(PROMPT)
Write each line of the items below as one string in a JSON list, in order, and leave out blank lines.

☆ ☆ ☆ ☆ ☆ ☆ ☆

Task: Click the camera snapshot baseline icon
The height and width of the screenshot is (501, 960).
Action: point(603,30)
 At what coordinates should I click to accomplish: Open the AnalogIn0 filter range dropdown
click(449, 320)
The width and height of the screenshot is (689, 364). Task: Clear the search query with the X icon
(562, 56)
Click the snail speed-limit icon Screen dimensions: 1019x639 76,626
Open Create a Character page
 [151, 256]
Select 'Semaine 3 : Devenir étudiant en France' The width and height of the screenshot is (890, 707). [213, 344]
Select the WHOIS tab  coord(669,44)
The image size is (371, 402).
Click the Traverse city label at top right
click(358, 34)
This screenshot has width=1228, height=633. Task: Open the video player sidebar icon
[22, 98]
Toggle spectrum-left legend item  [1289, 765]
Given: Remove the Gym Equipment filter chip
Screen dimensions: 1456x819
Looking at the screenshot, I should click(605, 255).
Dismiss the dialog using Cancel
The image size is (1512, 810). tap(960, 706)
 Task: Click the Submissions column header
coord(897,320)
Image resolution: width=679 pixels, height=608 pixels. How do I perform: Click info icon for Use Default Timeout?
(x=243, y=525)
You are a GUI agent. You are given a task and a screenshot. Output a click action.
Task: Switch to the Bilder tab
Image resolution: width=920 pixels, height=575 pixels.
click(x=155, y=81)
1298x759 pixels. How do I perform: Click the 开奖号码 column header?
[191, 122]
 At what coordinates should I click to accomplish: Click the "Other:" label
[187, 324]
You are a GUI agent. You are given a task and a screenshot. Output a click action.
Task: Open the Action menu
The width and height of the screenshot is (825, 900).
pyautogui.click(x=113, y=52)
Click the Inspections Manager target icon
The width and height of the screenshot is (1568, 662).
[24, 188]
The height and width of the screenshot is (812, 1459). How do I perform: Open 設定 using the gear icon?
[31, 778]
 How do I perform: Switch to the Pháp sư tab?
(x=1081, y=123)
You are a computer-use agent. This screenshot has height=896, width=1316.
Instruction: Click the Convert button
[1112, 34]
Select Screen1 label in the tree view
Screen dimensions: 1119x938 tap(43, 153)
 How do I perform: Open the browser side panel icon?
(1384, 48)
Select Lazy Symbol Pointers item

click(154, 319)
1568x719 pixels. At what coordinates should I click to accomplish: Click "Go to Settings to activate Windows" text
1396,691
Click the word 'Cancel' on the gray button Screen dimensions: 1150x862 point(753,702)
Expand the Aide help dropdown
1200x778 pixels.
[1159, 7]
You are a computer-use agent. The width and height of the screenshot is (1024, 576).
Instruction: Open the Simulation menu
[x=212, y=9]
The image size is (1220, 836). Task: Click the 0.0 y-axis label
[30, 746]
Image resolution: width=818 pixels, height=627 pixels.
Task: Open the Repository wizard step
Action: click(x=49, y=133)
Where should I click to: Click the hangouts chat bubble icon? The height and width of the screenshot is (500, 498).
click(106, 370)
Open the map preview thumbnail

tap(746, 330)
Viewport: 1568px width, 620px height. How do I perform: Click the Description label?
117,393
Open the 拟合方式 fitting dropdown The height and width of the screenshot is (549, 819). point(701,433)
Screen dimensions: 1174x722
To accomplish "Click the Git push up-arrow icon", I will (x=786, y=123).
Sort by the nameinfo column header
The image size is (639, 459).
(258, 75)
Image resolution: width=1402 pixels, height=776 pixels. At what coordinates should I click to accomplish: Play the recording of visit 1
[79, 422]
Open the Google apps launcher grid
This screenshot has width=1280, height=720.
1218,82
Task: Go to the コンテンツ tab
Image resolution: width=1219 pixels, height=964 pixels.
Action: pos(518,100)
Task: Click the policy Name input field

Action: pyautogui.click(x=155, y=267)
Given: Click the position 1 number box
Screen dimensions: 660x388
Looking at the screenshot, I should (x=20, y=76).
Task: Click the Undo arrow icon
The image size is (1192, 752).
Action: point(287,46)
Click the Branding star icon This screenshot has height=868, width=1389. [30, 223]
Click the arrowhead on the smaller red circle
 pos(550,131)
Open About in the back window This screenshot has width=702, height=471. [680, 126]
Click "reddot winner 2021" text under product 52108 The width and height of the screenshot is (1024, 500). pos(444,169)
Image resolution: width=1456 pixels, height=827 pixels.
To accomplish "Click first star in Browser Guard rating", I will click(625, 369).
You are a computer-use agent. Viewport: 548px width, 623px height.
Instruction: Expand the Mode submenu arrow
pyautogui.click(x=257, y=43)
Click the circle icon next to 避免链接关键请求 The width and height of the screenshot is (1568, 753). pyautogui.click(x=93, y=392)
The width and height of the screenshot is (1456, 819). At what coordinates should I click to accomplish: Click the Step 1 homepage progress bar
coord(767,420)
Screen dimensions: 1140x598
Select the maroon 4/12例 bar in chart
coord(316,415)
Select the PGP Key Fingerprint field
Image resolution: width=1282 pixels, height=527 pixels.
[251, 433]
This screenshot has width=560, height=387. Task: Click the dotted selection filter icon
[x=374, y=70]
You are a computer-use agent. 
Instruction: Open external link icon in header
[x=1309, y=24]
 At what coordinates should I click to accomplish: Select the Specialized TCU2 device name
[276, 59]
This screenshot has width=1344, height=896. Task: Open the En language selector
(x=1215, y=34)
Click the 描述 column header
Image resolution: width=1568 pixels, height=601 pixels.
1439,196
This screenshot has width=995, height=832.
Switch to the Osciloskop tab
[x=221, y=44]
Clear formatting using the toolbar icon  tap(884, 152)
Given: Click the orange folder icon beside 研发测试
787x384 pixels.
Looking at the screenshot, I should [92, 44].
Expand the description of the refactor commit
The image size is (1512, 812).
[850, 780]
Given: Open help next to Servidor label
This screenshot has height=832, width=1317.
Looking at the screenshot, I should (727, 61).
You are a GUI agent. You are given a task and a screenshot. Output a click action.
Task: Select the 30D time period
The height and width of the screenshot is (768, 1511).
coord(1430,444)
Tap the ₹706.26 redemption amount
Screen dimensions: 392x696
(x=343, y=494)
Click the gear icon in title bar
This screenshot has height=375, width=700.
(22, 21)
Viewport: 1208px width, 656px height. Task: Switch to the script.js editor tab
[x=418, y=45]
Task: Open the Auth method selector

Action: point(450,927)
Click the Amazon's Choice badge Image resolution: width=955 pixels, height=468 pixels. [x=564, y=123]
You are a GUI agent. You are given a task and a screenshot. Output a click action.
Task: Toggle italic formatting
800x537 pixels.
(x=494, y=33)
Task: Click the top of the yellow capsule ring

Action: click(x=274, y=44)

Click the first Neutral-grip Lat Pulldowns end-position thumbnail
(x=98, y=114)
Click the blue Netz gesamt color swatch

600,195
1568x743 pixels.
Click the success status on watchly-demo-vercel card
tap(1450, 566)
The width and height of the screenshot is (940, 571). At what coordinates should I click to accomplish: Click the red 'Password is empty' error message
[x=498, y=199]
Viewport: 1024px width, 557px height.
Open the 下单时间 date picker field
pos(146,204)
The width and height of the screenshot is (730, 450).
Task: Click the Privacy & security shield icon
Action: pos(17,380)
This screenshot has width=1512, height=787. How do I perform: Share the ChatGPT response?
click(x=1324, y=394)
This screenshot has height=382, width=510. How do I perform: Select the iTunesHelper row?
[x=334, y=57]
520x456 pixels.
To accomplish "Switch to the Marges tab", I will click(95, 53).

☆ ☆ ☆ ☆ ☆ ☆ ☆

(REPLY TO THE TASK)
[
  "Task: Click the camera snapshot baseline icon",
  "The height and width of the screenshot is (501, 960).",
  "Action: point(603,30)",
  " At what coordinates should I click to accomplish: Open the AnalogIn0 filter range dropdown",
  "click(449, 320)",
  "The width and height of the screenshot is (689, 364). Task: Clear the search query with the X icon",
  "(562, 56)",
  "Click the snail speed-limit icon Screen dimensions: 1019x639 76,626",
  "Open Create a Character page",
  " [151, 256]",
  "Select 'Semaine 3 : Devenir étudiant en France' The width and height of the screenshot is (890, 707). [213, 344]",
  "Select the WHOIS tab  coord(669,44)",
  "The image size is (371, 402).",
  "Click the Traverse city label at top right",
  "click(358, 34)",
  "This screenshot has width=1228, height=633. Task: Open the video player sidebar icon",
  "[22, 98]",
  "Toggle spectrum-left legend item  [1289, 765]",
  "Given: Remove the Gym Equipment filter chip",
  "Screen dimensions: 1456x819",
  "Looking at the screenshot, I should click(605, 255).",
  "Dismiss the dialog using Cancel",
  "The image size is (1512, 810). tap(960, 706)",
  " Task: Click the Submissions column header",
  "coord(897,320)",
  "Image resolution: width=679 pixels, height=608 pixels. How do I perform: Click info icon for Use Default Timeout?",
  "(x=243, y=525)",
  "You are a GUI agent. You are given a task and a screenshot. Output a click action.",
  "Task: Switch to the Bilder tab",
  "Image resolution: width=920 pixels, height=575 pixels.",
  "click(x=155, y=81)",
  "1298x759 pixels. How do I perform: Click the 开奖号码 column header?",
  "[191, 122]",
  " At what coordinates should I click to accomplish: Click the \"Other:\" label",
  "[187, 324]",
  "You are a GUI agent. You are given a task and a screenshot. Output a click action.",
  "Task: Open the Action menu",
  "The width and height of the screenshot is (825, 900).",
  "pyautogui.click(x=113, y=52)",
  "Click the Inspections Manager target icon",
  "The width and height of the screenshot is (1568, 662).",
  "[24, 188]",
  "The height and width of the screenshot is (812, 1459). How do I perform: Open 設定 using the gear icon?",
  "[31, 778]",
  " How do I perform: Switch to the Pháp sư tab?",
  "(x=1081, y=123)",
  "You are a computer-use agent. This screenshot has height=896, width=1316.",
  "Instruction: Click the Convert button",
  "[1112, 34]",
  "Select Screen1 label in the tree view",
  "Screen dimensions: 1119x938 tap(43, 153)",
  " How do I perform: Open the browser side panel icon?",
  "(1384, 48)",
  "Select Lazy Symbol Pointers item",
  "click(154, 319)",
  "1568x719 pixels. At what coordinates should I click to accomplish: Click \"Go to Settings to activate Windows\" text",
  "1396,691",
  "Click the word 'Cancel' on the gray button Screen dimensions: 1150x862 point(753,702)",
  "Expand the Aide help dropdown",
  "1200x778 pixels.",
  "[1159, 7]",
  "You are a computer-use agent. The width and height of the screenshot is (1024, 576).",
  "Instruction: Open the Simulation menu",
  "[x=212, y=9]",
  "The image size is (1220, 836). Task: Click the 0.0 y-axis label",
  "[30, 746]",
  "Image resolution: width=818 pixels, height=627 pixels.",
  "Task: Open the Repository wizard step",
  "Action: click(x=49, y=133)",
  "Where should I click to: Click the hangouts chat bubble icon? The height and width of the screenshot is (500, 498).",
  "click(106, 370)",
  "Open the map preview thumbnail",
  "tap(746, 330)",
  "Viewport: 1568px width, 620px height. How do I perform: Click the Description label?",
  "117,393",
  "Open the 拟合方式 fitting dropdown The height and width of the screenshot is (549, 819). point(701,433)",
  "Screen dimensions: 1174x722",
  "To accomplish \"Click the Git push up-arrow icon\", I will (x=786, y=123).",
  "Sort by the nameinfo column header",
  "The image size is (639, 459).",
  "(258, 75)",
  "Image resolution: width=1402 pixels, height=776 pixels. At what coordinates should I click to accomplish: Play the recording of visit 1",
  "[79, 422]",
  "Open the Google apps launcher grid",
  "This screenshot has width=1280, height=720.",
  "1218,82",
  "Task: Go to the コンテンツ tab",
  "Image resolution: width=1219 pixels, height=964 pixels.",
  "Action: pos(518,100)",
  "Task: Click the policy Name input field",
  "Action: pyautogui.click(x=155, y=267)",
  "Given: Click the position 1 number box",
  "Screen dimensions: 660x388",
  "Looking at the screenshot, I should (x=20, y=76).",
  "Task: Click the Undo arrow icon",
  "The image size is (1192, 752).",
  "Action: point(287,46)",
  "Click the Branding star icon This screenshot has height=868, width=1389. [30, 223]",
  "Click the arrowhead on the smaller red circle",
  " pos(550,131)",
  "Open About in the back window This screenshot has width=702, height=471. [680, 126]",
  "Click \"reddot winner 2021\" text under product 52108 The width and height of the screenshot is (1024, 500). pos(444,169)",
  "Image resolution: width=1456 pixels, height=827 pixels.",
  "To accomplish \"Click first star in Browser Guard rating\", I will click(625, 369).",
  "You are a computer-use agent. Viewport: 548px width, 623px height.",
  "Instruction: Expand the Mode submenu arrow",
  "pyautogui.click(x=257, y=43)",
  "Click the circle icon next to 避免链接关键请求 The width and height of the screenshot is (1568, 753). pyautogui.click(x=93, y=392)",
  "The width and height of the screenshot is (1456, 819). At what coordinates should I click to accomplish: Click the Step 1 homepage progress bar",
  "coord(767,420)",
  "Screen dimensions: 1140x598",
  "Select the maroon 4/12例 bar in chart",
  "coord(316,415)",
  "Select the PGP Key Fingerprint field",
  "Image resolution: width=1282 pixels, height=527 pixels.",
  "[251, 433]",
  "This screenshot has width=560, height=387. Task: Click the dotted selection filter icon",
  "[x=374, y=70]",
  "You are a computer-use agent. ",
  "Instruction: Open external link icon in header",
  "[x=1309, y=24]",
  " At what coordinates should I click to accomplish: Select the Specialized TCU2 device name",
  "[276, 59]",
  "This screenshot has width=1344, height=896. Task: Open the En language selector",
  "(x=1215, y=34)",
  "Click the 描述 column header",
  "Image resolution: width=1568 pixels, height=601 pixels.",
  "1439,196",
  "This screenshot has width=995, height=832.",
  "Switch to the Osciloskop tab",
  "[x=221, y=44]",
  "Clear formatting using the toolbar icon  tap(884, 152)",
  "Given: Click the orange folder icon beside 研发测试",
  "787x384 pixels.",
  "Looking at the screenshot, I should [92, 44].",
  "Expand the description of the refactor commit",
  "The image size is (1512, 812).",
  "[850, 780]",
  "Given: Open help next to Servidor label",
  "This screenshot has height=832, width=1317.",
  "Looking at the screenshot, I should (727, 61).",
  "You are a GUI agent. You are given a task and a screenshot. Output a click action.",
  "Task: Select the 30D time period",
  "The height and width of the screenshot is (768, 1511).",
  "coord(1430,444)",
  "Tap the ₹706.26 redemption amount",
  "Screen dimensions: 392x696",
  "(x=343, y=494)",
  "Click the gear icon in title bar",
  "This screenshot has height=375, width=700.",
  "(22, 21)",
  "Viewport: 1208px width, 656px height. Task: Switch to the script.js editor tab",
  "[x=418, y=45]",
  "Task: Open the Auth method selector",
  "Action: point(450,927)",
  "Click the Amazon's Choice badge Image resolution: width=955 pixels, height=468 pixels. [x=564, y=123]",
  "You are a GUI agent. You are given a task and a screenshot. Output a click action.",
  "Task: Toggle italic formatting",
  "800x537 pixels.",
  "(x=494, y=33)",
  "Task: Click the top of the yellow capsule ring",
  "Action: click(x=274, y=44)",
  "Click the first Neutral-grip Lat Pulldowns end-position thumbnail",
  "(x=98, y=114)",
  "Click the blue Netz gesamt color swatch",
  "600,195",
  "1568x743 pixels.",
  "Click the success status on watchly-demo-vercel card",
  "tap(1450, 566)",
  "The width and height of the screenshot is (940, 571). At what coordinates should I click to accomplish: Click the red 'Password is empty' error message",
  "[x=498, y=199]",
  "Viewport: 1024px width, 557px height.",
  "Open the 下单时间 date picker field",
  "pos(146,204)",
  "The width and height of the screenshot is (730, 450).",
  "Task: Click the Privacy & security shield icon",
  "Action: pos(17,380)",
  "This screenshot has width=1512, height=787. How do I perform: Share the ChatGPT response?",
  "click(x=1324, y=394)",
  "This screenshot has height=382, width=510. How do I perform: Select the iTunesHelper row?",
  "[x=334, y=57]",
  "520x456 pixels.",
  "To accomplish \"Switch to the Marges tab\", I will click(95, 53)."
]